Investing in highways would immediately create 2,500 good-paying jobs, Page said.
Bruch said that investing in renewable energy could bring 20,000 green jobs to the state over the next decade.
She also called for tax fairness. Wisconsin ranks third-lowest in the nation in the collection of corporate taxes, she said, and in 44th in job creation.
"We have a failed structure when we're third-lowest in taxes and 44th in job growth," she said.
The question from the audience asked how the candidates would position the state to attract jobs "when we continue to be one of the highest taxes states in the U.S.?"
According to the Tax Foundation, a non-partisan research organization based in Washington, D.C., Wisconsin's per capita state and local taxes ranked ninth-highest in the nation in 2008. On a per capita basis, state residents paid 10.2% of income in state and local taxes, the foundation reported, compared to the national average of 9.7%
Wisconsin residents paid a lower dollar amount ($4,194) compared to the national average ($4,292), however, because their per capita income was lower.
Republicans Rhoades and Harsdorf said raising taxes isn't the way to grow the economy and create jobs. They both called for streamlining the business-licensing process and encouraging investment in start-up companies through the Wisconsin Angel Network, a state program launched by Gov. Jim Doyle in 2005.
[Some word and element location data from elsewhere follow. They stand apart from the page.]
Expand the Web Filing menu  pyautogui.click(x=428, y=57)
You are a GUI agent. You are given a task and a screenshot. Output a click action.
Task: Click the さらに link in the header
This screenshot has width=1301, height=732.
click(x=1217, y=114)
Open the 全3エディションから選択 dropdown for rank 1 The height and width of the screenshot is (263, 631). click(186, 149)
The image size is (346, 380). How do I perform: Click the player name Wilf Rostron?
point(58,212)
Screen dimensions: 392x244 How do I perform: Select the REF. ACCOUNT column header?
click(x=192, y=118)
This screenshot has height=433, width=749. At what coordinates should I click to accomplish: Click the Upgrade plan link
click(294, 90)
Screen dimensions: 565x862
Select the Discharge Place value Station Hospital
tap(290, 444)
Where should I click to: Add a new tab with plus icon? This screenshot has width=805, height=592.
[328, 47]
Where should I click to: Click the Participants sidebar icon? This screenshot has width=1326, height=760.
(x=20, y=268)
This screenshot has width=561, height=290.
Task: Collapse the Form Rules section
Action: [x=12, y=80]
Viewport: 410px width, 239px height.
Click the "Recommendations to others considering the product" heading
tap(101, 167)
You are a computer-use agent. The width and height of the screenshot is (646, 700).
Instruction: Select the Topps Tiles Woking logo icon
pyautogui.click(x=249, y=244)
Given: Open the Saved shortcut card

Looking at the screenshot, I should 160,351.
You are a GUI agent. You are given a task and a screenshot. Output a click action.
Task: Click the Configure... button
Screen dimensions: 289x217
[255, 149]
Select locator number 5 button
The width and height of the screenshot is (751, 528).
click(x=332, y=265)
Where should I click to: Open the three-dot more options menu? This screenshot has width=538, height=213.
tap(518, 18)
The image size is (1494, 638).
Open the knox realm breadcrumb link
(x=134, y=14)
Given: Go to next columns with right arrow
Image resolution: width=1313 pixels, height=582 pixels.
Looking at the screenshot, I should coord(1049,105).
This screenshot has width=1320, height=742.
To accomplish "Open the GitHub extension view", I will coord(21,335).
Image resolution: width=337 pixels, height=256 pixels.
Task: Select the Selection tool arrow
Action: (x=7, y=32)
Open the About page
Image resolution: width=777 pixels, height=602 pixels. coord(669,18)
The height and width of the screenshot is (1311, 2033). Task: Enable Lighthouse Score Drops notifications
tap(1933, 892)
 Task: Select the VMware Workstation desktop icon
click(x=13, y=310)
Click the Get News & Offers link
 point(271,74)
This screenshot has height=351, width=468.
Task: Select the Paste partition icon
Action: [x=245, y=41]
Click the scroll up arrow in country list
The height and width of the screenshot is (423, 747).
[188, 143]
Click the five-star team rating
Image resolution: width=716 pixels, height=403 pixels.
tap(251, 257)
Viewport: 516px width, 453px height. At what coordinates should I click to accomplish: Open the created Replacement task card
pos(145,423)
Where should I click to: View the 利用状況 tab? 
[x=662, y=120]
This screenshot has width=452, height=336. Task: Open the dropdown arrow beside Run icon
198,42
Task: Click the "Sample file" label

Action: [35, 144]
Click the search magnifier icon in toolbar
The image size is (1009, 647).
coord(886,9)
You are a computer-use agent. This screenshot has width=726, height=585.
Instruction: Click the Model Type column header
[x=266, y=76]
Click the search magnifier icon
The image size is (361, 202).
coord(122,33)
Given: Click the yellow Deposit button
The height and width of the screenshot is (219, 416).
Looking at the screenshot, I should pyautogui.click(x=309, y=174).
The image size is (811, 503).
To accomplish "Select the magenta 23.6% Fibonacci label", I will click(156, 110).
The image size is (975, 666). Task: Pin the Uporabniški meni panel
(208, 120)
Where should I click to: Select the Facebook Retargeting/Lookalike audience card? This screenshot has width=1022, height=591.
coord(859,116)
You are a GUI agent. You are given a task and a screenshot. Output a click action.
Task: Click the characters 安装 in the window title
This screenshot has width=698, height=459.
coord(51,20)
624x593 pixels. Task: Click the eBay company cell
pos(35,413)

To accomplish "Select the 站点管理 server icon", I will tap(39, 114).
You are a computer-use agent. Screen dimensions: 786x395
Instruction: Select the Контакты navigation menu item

Other the 13 questions the candidates fielded dealt with a proposed statewide smoking ban in all public places, environmental concerns, UW-River Falls faculty pay, lowering the drinking age, capital punishment, sex education, employee benefits for same-sex couples, voter photo IDs, the tone of political campaigns and allowing eight-year-olds to hunt.
A disproportionate number of the questions dealt with social issues, while many of the budget and economic issues that the state legislature will face in the next term were left unaddressed.
For example, should the 2% limit on municipal and county tax levy increases be continued? Does the school aid formula need to be adjusted? What should the state do to deal with the current economic downturn? How should the state reduce spending if tax revenues decline?
One of the social issue questions that put the candidates on the spot was, Do you believe all unborn people have human rights? Answer yes or no.
Harsdorf and Rhoades answered, "Yes."
Murtha said no, but it was obvious from his follow-up comments that he meant yes. He said he has been endorsed by the Wisconsin Right to Life organization.
"I am pro-life," Buckel replied, and said that he, too, had the endorsement of the pro-life organization.
Page and Bruch answered "No."
Page said she is pro-life, but abortion rights need to be protected.
"I trust women to make the right choices," Page said.
"This is a tough question - a really tough question," said Bruch. "I personally would never choose one for myself, but I believe it's a question to be answered between a woman and her physician."